Farz Et Ki Sen Yoksun, Curator: Selen Ansen, View from the exhibition, Arter, 2024
Photo: Orhan Cem Çetin
Created with selected artworks from the Ömer Koç Collection, Farz Et Ki Sen Yoksun (Suppose You Don’t Exist) seeks to find spaces of ascension and escape in the universe of living beings, where mortality reigns, in order to dream of ascension in a world where everything has fallen and continues to fall. In the lines from which the exhibition takes its title, the poet Omar Khayyam (1048-1131) reminds us to freely embrace life by transcending the boundaries of our own selves, and visitors are invited to an experience that will open the door to new searches for meaning in the objects brought together in a spatial setting without chronology and hierarchy.

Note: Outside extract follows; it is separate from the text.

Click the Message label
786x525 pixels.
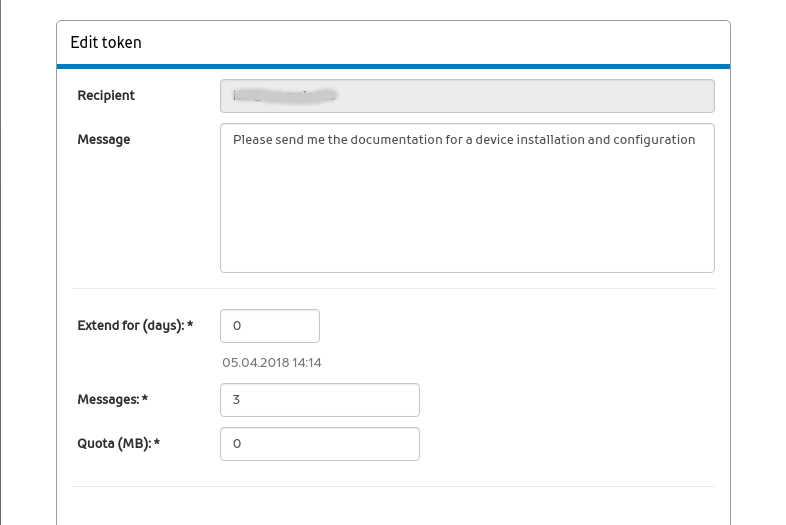[104, 140]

Bringing together books, armchairs, paintings, sculptures and photographs that carry us human pleasures, desires, aspirations and dreams of past lives through an accumulation that reflects the playful interpretation of the collector, Pretend You Don’t Exist pursues themes such as passionately approaching the idea of preserving all the transferable states of being human, good and bad, and finally gestures, allusions, movements, traces left undead and then found and preserved by the living, from the most sublime to the most mundane, from the most permanent to the most ephemeral. The thousands of works and objects that come together in the exhibition open up a vital field of vision for new associations through their intimacy in space.